* **TO DO**
Once the line containing "You are a GUI" appears, output it and each remaining line of the records below exactly, with no pictures and nothing more.

* **DATA UNDER STUDY**
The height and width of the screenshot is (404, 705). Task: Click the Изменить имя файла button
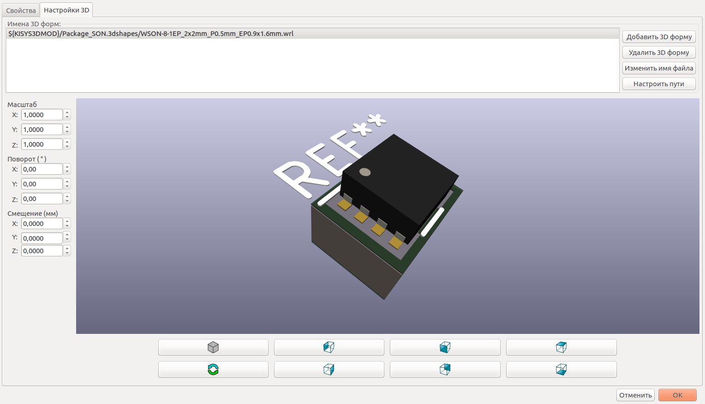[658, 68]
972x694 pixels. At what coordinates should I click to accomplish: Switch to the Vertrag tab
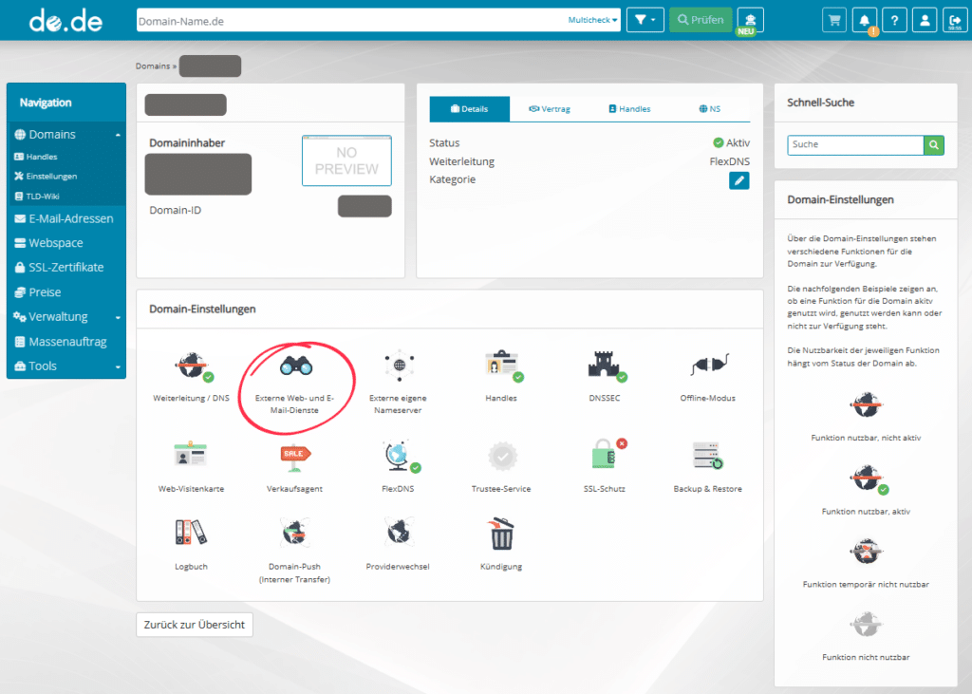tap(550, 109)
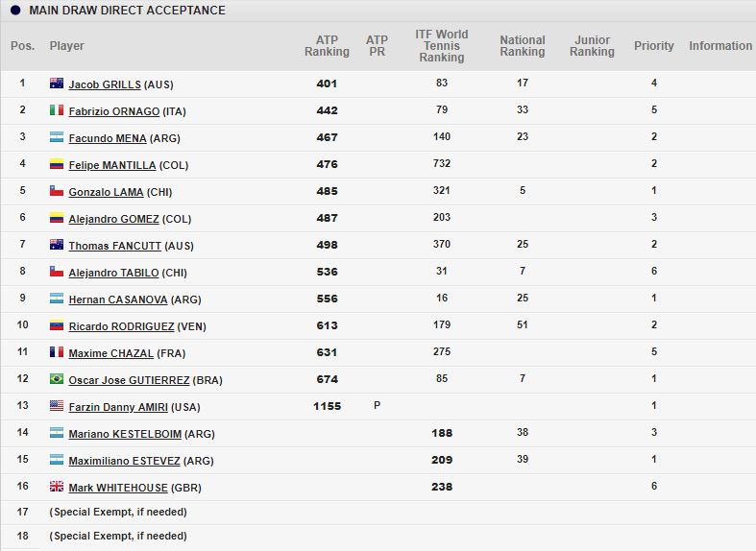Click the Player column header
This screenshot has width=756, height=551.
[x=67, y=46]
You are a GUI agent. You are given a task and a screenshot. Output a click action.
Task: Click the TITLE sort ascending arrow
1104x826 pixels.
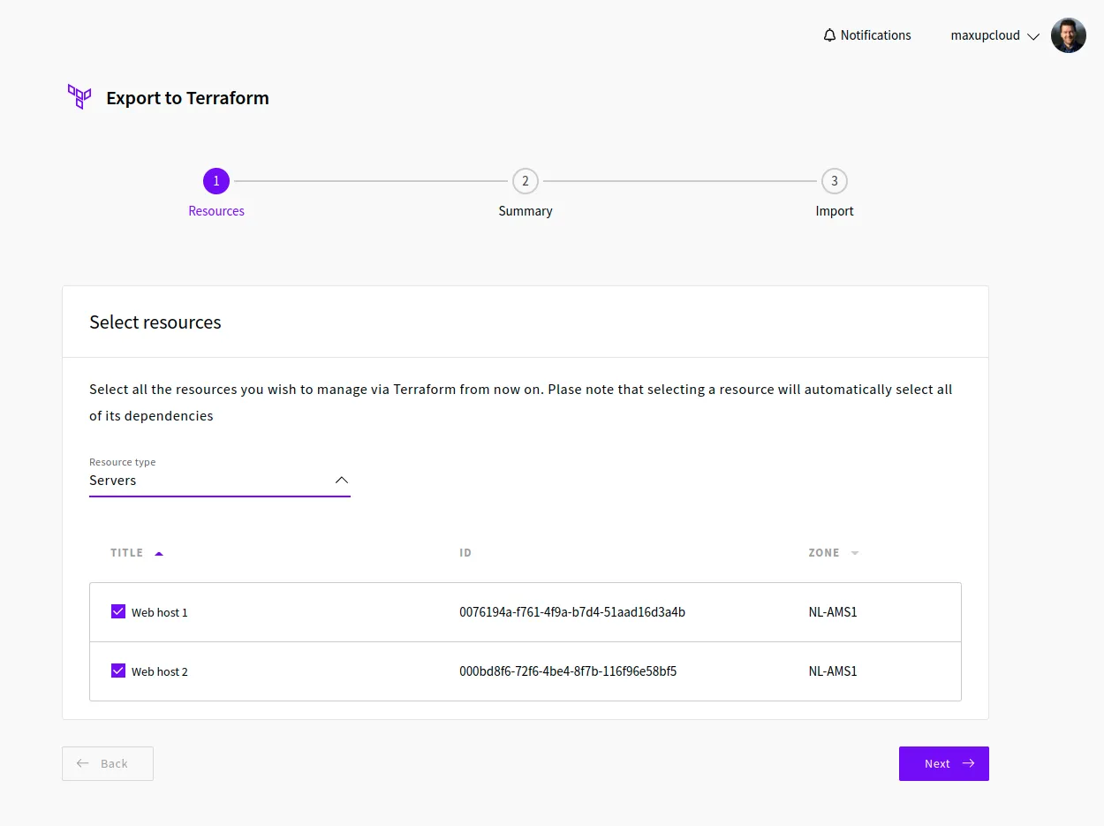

* **ANSWER SPACE**
You are a GUI agent. You are given a task and a screenshot. Output a click action.
Task: Click the TITLE sort ascending arrow
1104x826 pixels.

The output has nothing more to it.